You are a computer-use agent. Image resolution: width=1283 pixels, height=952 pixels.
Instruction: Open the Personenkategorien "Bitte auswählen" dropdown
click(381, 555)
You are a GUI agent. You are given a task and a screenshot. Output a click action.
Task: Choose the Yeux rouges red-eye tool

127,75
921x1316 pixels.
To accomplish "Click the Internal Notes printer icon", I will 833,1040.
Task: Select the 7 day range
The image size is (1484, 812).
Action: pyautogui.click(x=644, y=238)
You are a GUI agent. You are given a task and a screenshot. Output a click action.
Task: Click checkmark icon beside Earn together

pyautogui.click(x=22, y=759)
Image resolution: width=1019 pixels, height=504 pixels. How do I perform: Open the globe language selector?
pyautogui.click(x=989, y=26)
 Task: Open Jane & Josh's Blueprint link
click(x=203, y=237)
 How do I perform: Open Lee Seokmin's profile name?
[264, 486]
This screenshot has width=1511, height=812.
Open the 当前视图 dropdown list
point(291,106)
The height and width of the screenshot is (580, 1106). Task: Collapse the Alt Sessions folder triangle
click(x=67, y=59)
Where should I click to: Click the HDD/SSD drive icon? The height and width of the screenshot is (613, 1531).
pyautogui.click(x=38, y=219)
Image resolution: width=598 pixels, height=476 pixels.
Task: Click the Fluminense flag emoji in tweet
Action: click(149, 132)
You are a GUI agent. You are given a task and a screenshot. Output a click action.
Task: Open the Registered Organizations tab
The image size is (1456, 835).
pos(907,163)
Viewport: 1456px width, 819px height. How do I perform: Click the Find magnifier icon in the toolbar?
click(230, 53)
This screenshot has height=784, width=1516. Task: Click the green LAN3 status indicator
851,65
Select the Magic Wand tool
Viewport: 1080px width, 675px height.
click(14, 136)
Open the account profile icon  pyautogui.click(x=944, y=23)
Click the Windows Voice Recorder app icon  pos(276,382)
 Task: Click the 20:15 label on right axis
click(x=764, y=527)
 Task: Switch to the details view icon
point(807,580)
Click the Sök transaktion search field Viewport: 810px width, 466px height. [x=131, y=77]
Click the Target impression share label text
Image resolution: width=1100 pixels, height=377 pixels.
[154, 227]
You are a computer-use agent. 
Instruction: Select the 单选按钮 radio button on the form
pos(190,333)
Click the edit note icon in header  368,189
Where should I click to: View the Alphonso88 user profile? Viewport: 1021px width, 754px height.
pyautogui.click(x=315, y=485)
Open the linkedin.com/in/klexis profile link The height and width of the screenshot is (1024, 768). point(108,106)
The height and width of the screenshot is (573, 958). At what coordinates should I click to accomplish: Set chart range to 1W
- - - -
### Problem description:
Show every line above that contains the word "This". Case counts.

### The response:
This screenshot has width=1511, height=812.
This screenshot has height=784, width=1516. Task: Click the green LAN3 status indicator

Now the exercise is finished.